How to Plan for the Holidays in the Restaurant Industry – Gearing Down

By David Scott Peters

www.therestaurantexpert.com

In part 1 of How to Plan for the Holidays in the Restaurant Industry – Gearing Up, we talked about the importance of planning ahead and “gearing up” for your restaurant’s season. This week we will discuss the concept of “gearing down” after your business rush is complete and planning for the next seasonal change.

Gearing down
If you have a large swing in customers – due to seasonal changes – you understand there’s a significant thing that happens every year. That’s the time when your summer or winter visitors head home and the city feels like a ghost town. Translation… sales are going to drop!

This is the time you change your staffing levels by reducing hours and let your seasonal help go. With this adjustment, you are gearing down and accommodating for the decrease in sales dollars.

What about the future?
In some areas there is an obvious seasonal change. But it isn’t that easy for every restaurant owner. Sometimes it’s just a bump during the holidays or a small dip in the summer. But it affects your business. Are you ready to learn how to forecast sales effectively and identify your seasons?

Let me walk you through it step by step. In doing so I will break it up into three distinct sections: History, Plans for the New Year and Projecting Sales.

History
The first thing to do is gather as much pertinent data from your records as you can, especially from your last 12 months in operation. This data should include the following five reports:

  1. Sales history by day for each month by category like food, liquor, merchandise, gaming or vending sales.
    2. Customer counts and average ticket.
    3. Sales log with: sales by period, total daily sales, customer counts or covers sold by meal period, weather, events, comments, item-by-item sales mix reports by sales category, catering events and sales

Plans for the new year
The second thing you must do is take the time to put into writing what you are going to do differently next year that will impact your business, whether positively or negatively. Then you should ask yourself the following questions:

  1. Will I be changing any menu items?
    2. Will I be raising my prices for food or liquor?
    3. Will I be implementing any new marketing campaigns?
    4. Will I be adding or removing any seating – new patio, etc.?
    5. What type of revenue do I think we will do in banquets and catering events?
    6. What outside factors am I expecting that can affect my sales – construction to the road, etc.?

Projecting Sales
Now finally you get to use the data you have collected on your past history and your future plans to project sales for next year. Here are the steps to follow:

  1. Edit item-by-item sales mix reports with new prices and menu items for each month.
    2. See what the percentage increase is for each month.
    3. Add 100 points to percentage increase and multiply each day’s sales for each category.
    4. Using your past customer counts, recalculate what your average ticket is now with new prices and mix.
    5. SWAG (Scientific Wild-Ass Guess) your estimated increase customer counts due to new marketing plans.
    6. Multiply additional customer counts by average ticket to project additional sales.
    7. Adjust numbers based on catering and events from historical date as well as projected data.
    8. Finally, put into writing the assumptions you used to create next year’s sales forecast so you will be able to make any needed adjustments or wholesale changes to your forecast as the year goes on.

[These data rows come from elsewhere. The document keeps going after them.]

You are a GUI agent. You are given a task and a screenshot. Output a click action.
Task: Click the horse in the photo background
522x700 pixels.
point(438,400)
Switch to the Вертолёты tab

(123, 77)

This process not only requires quantitative historical data and projected data, it requires you use your intuitive or qualitative skills to interpret the numbers and create your projected figures.

Putting in the time and effort required to evaluate your sales forecasts and budget puts you in position to be a proactive restaurant owner and will ultimately ensure you make money, not waste it.

David Scott Peters TheRestaurantExpert (1)David Scott Peters is a restaurant expert, speaker, coach and trainer for independent restaurant owners. He is the developer of SMART Systems Pro, an online restaurant management software program helping the independent restaurant owner remain competitive and profitable in an industry boxed in by the big chain restaurants. He is best known as the SMART Systems guy who can walk into any restaurant and find $10,000 in undiscovered cash before he hits the back door… Guaranteed! Learn more at www.therestaurantexpert.com/rdspos.

 

How to Plan for the Holidays in the Restaurant Industry – Gearing Up

By David Scott Peters

www.therestaurantexpert.com

Gearing up and gearing down

The difference between making money and losing money in the restaurant business depends on how well you gear up and gear down. Proper planning truly has a major impact on your profitability.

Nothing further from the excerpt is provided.